Sunday night, we made our way to Seattle Children's urgent care clinic. Our pediatrician's office recommended we go in as the pain was intense and prolonged. It seemed a virus had taken a turn for the worse, and her digestion kept her in a ceaseless cycle of hurting. My eyes wandered to our waiting room companions. Some families dozed, small children draped over arms and shoulders. Others chatted, as if over coffee and donuts instead of waiting to be called into an exam room.
The deja vu was tangible. This was all too similar to the last time we were in a children's hospital. A medical scare complete with a scheduled skull surgery and trip across the country to see the best doctor. A false diagnosis. Relief. Back to normal.
But this trip to a waiting room was normal. It was a virus after all — routine. Other families staring at these neutral seascapes wouldn't find themselves so fortunate. Their kids wouldn't be in pain for a few days and then return to health. Yes, our visit felt rough. She screamed and said she was scared and hurt. And that made us hurt. But we went back home after all of that.
So many families are well acquainted with tragedy. With hospital stays so long you take up residence. We are the lucky ones.

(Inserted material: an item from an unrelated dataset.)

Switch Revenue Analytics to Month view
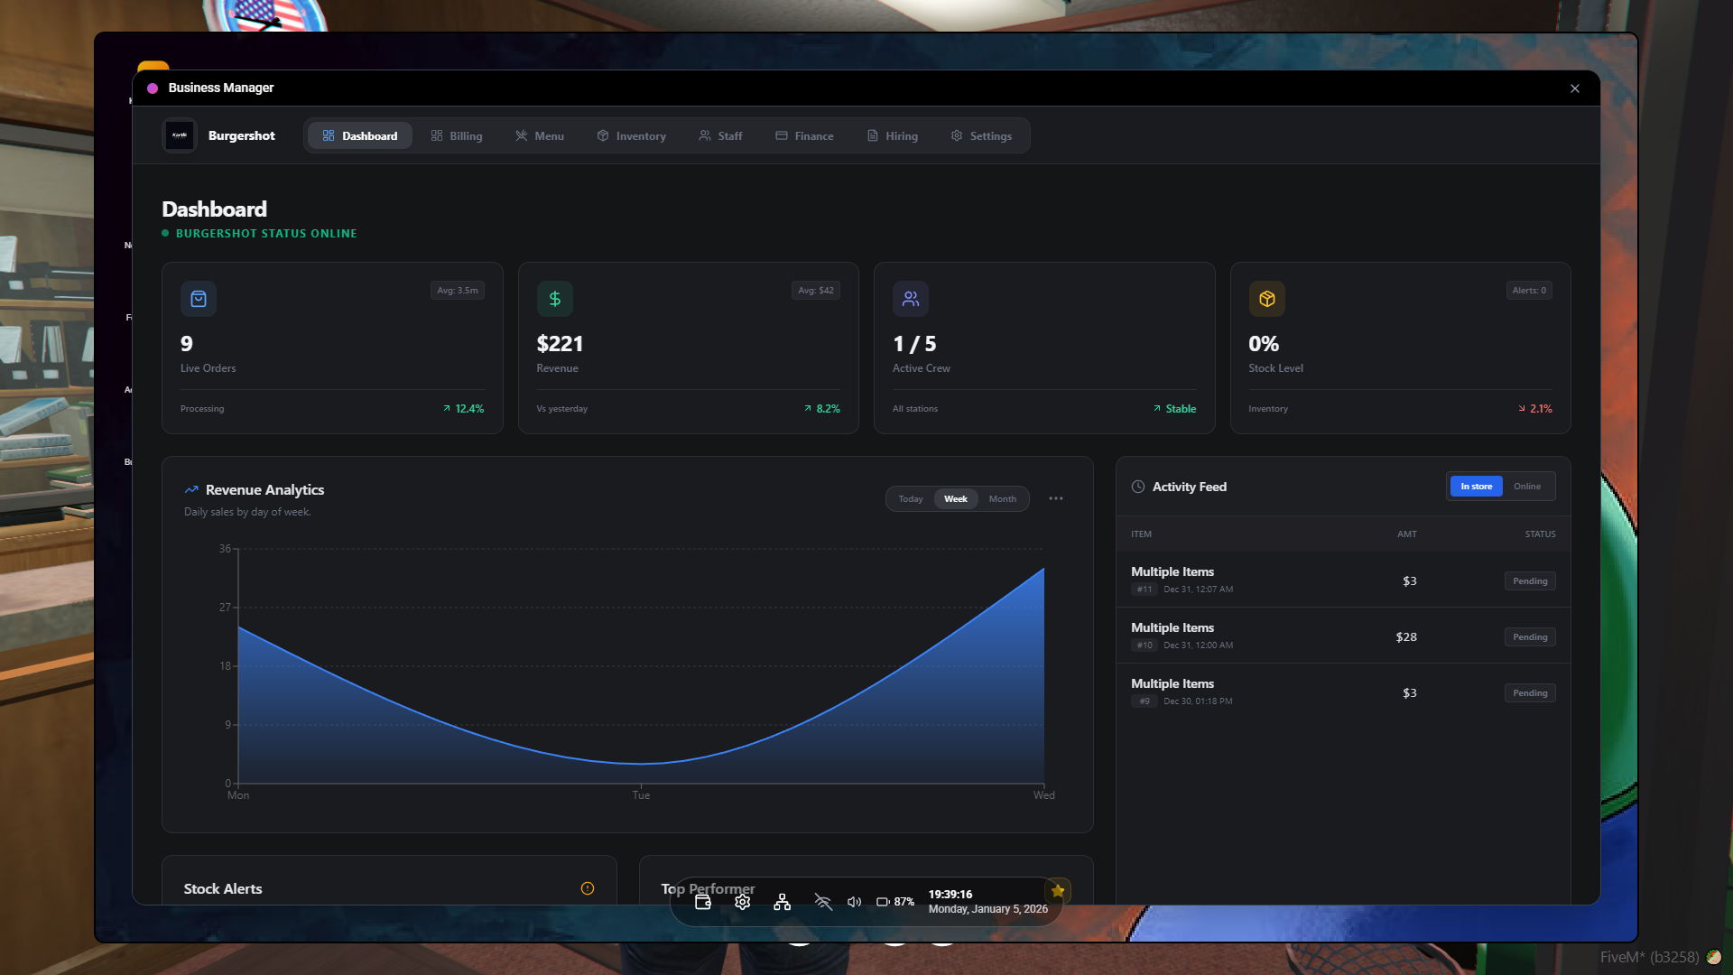Screen dimensions: 1733x975 click(x=1001, y=498)
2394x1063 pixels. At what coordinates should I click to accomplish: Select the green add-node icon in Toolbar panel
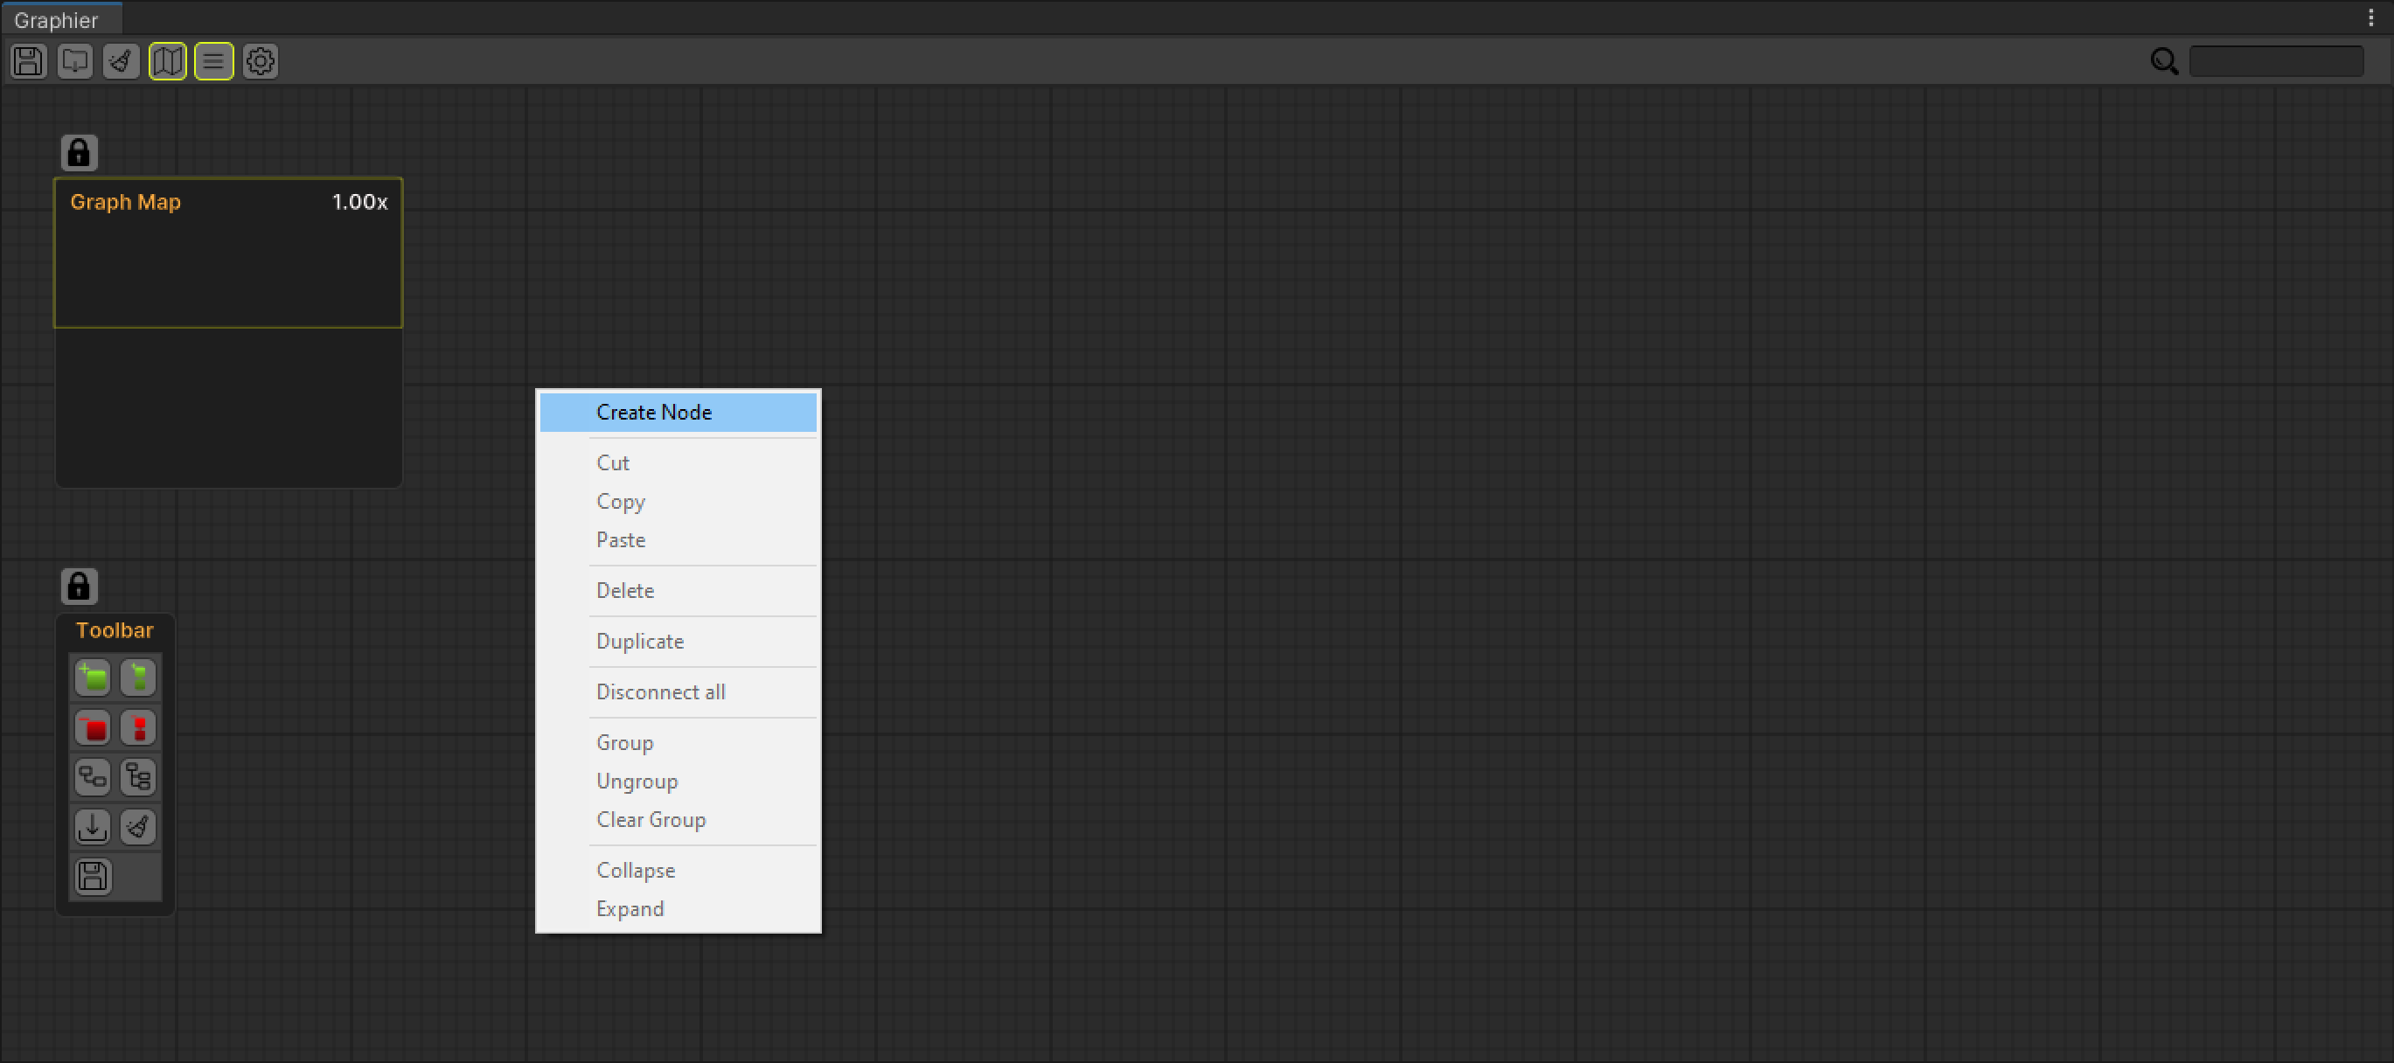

The sentiments of Thich Nhat Hanh circled into my mind as we waited for our names to be called. Sometimes, there is joy in the absence of pain. We do not know we have joy until we subsist in pain. We are not grateful for our functioning limbs until one ceases to function smoothly. In the onslaught of pain, all is gratitude in hindsight. What fulfillment, what beauty was ours. We were drenched in our abundance.
Before recent bouts of tears and trouble, we had so much. Still, we found minutia to fret over. And now, we find ourselves back at home, our walls completely lacking whale paintings. As the sun rises again after the night we remember as "the worst," we know full well that this too is lavish. This shuffling progress, this dawn, marking slight newness. I accept the likelihood that we may soon forget the sweetness of a sunrise. But in this moment, I want to dwell in remembering. Remembering the deep joy that lives in the absence of suffering.